* Consigne écrite *
Dans l'entretien, quelle signification Frédéric Lenoir donne-t-il au nom de l'association SEVE ?

* Texte *
--- --- ---

Frédéric Lenoir

Frédéric Lenoir

La consolation de l'ange

Portrait 00'06'16"

Philippe Chauveau :

Bonjour Frédéric Lenoir. Vous êtes dans l'actualité avec ce nouveau livre, « La consolation de l’ange », qui prend place dans une bibliographie déjà conséquente mais, en terme de roman, c'est le septième. On dit souvent de vous que vous êtes un écrivain philosophe ou le philosophe écrivain. C'est une définition qui vous plaît, qui vous convient ?

Frédéric Lenoir :

Oui, pourquoi pas, puisque j’ai écrit une cinquantaine de livres et j'essaye de philosopher depuis l'âge de 13 ans, âge auquel j'ai découvert « Le Banquet » de Platon et cela m'a illuminé. Depuis, j'ai une passion pour la philosophie. Alors si on m'appelle le philosophe écrivain, je prends !

Philippe Chauveau :

Comment découvre-t-on, à treize ans, « Le Banquet » de Platon à l'heure où certains sont encore avec les Pieds Nickelés ?

Frédéric Lenoir :

Ah mais je lisais aussi Astérix, Tintin ou Le Club des Cinq etc. Mais un jour, mon père qui est passionné de philosophie, donc transmission familiale, me dit : « Tiens, tu devrais lire ça ! » parce que je lui posais une question sur l'amour ou je ne sais pas quoi. Et là, c'est passionnant parce qu'on a des philosophes qui discutent d'un sujet majeur. L'amour, c'est quoi ? Ils ne sont pas d'accord entre eux mais c'est passionnant de pouvoir débattre de cette question-là. Dès lors, j'ai lu tous les dialogues socratiques puis Epicure, puis Epictète et j'ai lu nombre de philosophes. Ce qui fait que la philosophie m'a accompagné toute ma scolarité bien avant d'en faire en terminale. C'est pour ça que j'ai créé, il y a trois ans, une association qui s'appelle SEVE, ça veut dire savoir être et vivre ensemble. On y forme des animateurs à faire des ateliers de philo avec les enfants dès l'école primaire car il faudrait commencer la philosophie beaucoup plus tôt.

--- --- ---

* Données *
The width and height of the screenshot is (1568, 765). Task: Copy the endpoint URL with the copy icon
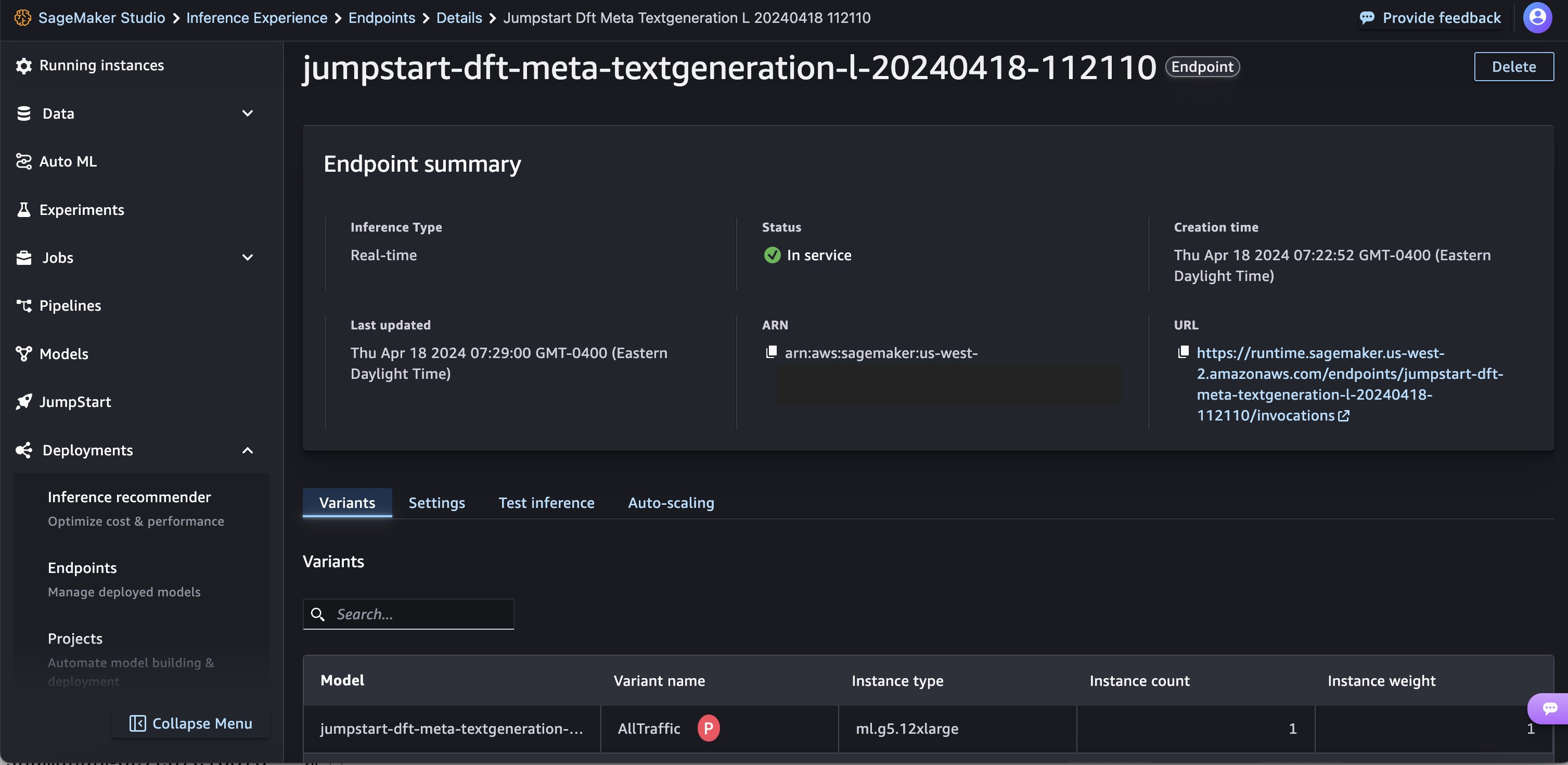coord(1184,352)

--- --- ---

* Réponse attendue *
SEVE veut dire « savoir être et vivre ensemble ».